Work request:
Search the data for the word "erstellen" and copy every line where it occurs.

Provided information:
■ ■ ■ ■

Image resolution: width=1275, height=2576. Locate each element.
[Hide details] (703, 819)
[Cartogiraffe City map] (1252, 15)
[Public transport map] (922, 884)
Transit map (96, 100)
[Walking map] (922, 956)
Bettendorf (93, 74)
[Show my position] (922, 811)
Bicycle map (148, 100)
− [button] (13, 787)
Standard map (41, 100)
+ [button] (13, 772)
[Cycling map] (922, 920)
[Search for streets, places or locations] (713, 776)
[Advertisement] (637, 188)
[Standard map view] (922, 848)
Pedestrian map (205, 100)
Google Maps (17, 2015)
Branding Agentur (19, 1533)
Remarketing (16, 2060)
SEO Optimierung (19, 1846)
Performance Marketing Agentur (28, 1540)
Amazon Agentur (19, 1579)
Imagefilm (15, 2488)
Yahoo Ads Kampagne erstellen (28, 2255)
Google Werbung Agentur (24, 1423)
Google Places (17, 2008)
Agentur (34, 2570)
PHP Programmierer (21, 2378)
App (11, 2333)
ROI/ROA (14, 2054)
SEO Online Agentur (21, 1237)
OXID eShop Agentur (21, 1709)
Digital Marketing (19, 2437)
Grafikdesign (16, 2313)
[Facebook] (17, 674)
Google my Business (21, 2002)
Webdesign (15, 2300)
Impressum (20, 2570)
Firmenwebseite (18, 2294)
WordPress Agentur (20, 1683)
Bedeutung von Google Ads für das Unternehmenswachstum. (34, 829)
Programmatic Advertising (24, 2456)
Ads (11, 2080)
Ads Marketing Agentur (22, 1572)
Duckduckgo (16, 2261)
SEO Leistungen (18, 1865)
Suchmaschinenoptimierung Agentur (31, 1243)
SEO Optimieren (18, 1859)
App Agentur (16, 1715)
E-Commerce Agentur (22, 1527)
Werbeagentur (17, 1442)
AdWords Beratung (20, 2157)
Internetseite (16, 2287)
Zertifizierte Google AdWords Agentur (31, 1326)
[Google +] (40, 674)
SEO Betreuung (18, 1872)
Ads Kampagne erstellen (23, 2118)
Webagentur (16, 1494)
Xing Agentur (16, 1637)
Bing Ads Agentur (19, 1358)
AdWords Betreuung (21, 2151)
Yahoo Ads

■ ■ ■ ■

Solution for this exercise:
Yahoo Ads Kampagne erstellen (28, 2255)
Ads Kampagne erstellen (23, 2118)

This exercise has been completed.